You may be lonely now, but things will improve. Hang in there, use the strength given from fellow mumsnetters, friends and family to help pull through, and you will become your own woman ....stronger, happier, wilder!!!!
flowers

MadBusLady Thu 20-Jun-13 15:06:27

stronger, happier, wilder

Ooh I like that smile

EccentricElastic Thu 20-Jun-13 15:14:00

madbuslady it's a policy I've followed since that first day of the rest of my life.....and it's fabby! wink

slug Thu 20-Jun-13 15:42:36

The daft thing is, by telling people your supposed pnd was the reason for him moving out, he's painting himself as an unsupportive arsehole.

Own goal there twatface.

ColinButterfly Thu 20-Jun-13 16:19:27

exactly slug

chipmonkey Thu 20-Jun-13 18:13:18

Oh, you've become the "crazy ex" have you? There is a template somewhere for these guys.......
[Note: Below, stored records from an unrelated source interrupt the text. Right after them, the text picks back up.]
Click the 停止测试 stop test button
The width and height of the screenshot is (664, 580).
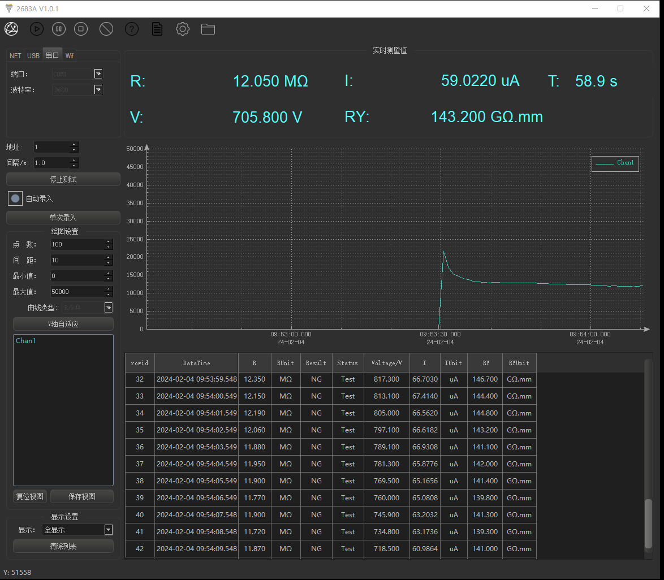(x=63, y=179)
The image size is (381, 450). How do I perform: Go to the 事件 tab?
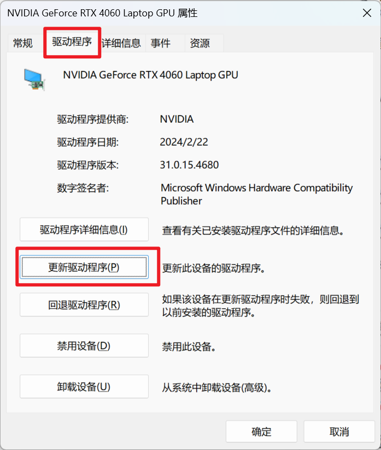(161, 43)
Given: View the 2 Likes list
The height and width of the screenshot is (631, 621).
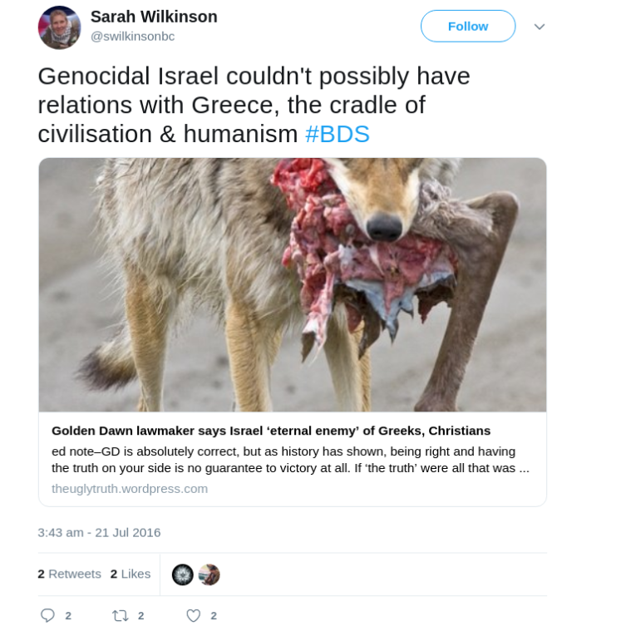Looking at the screenshot, I should 131,574.
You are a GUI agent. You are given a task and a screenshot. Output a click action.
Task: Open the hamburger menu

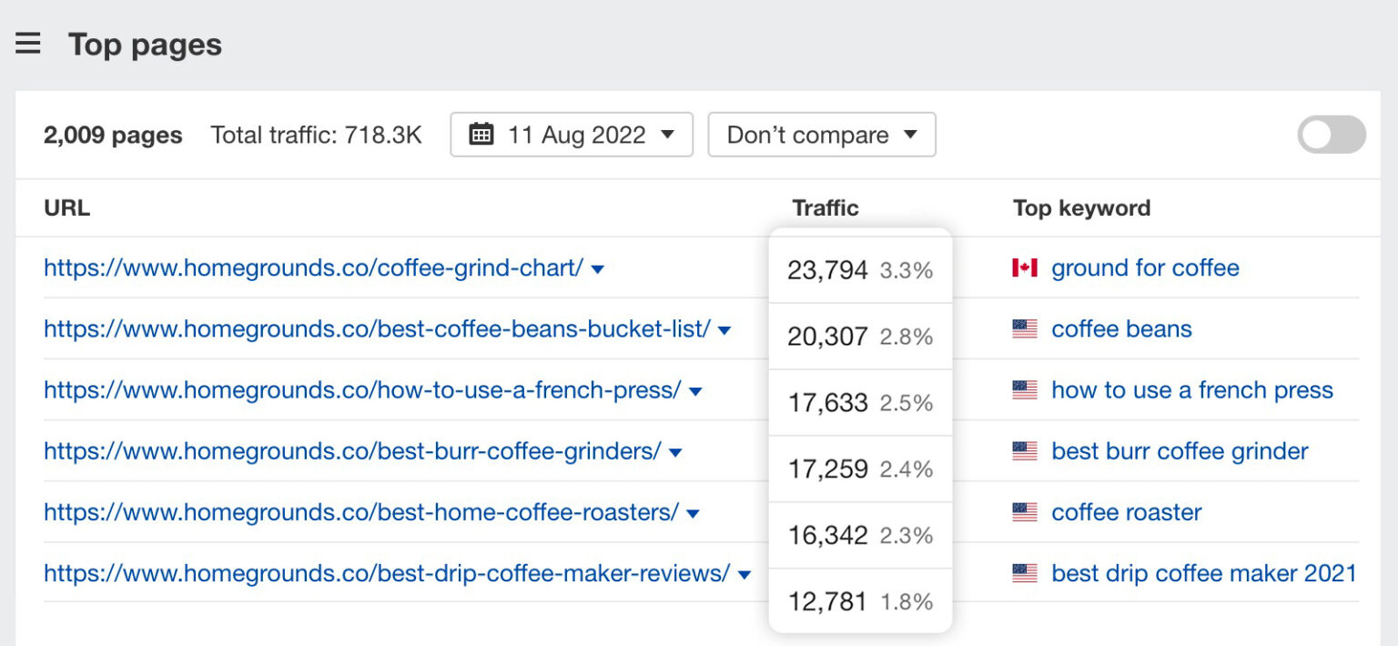pos(28,43)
turbochildren Thu 20-Jun-13 21:12:19

I think the "Oh are you still angry about that" when it is a massively offensive thing he's done, says it all. What luck he left you voluntarily!
Sorry if that's a bit flippant, but he doens't sound naice at all.

calmingtea Fri 21-Jun-13 06:50:43

It is not taking the piss, it is revolting behaviour. It shows no respect for you or your relationship. He is not talking to people (i.e. your family) out of concern, but rather gossiping maliciously and making things up to make him look good.

imo - that sort of behaviour means one of two things, either he is projecting his issues on to your - be it blame, guilt, or MH problems (also you said he 'wanted to get help'). Or he is emotionally abusive and trying to be in control of you. Either way it is not a nice way for a partner to behave.

But no, he doesn't sound like he wants you back. I would tread carefully before allowing him back into your life too.

tb Fri 21-Jun-13 12:40:01

I was going to say 'LTB', but I see that he's not around. In that case, don't let the bastard back in.

nenevomito Fri 21-Jun-13 12:43:15

Sort out contact between you for DD, then move on as this is not someone you want to carry on with long term.

Making up that you had MH problems to cover up for the fact that he left is bad enough, but dismissing your feelings about it makes it ten times worse. You can do better.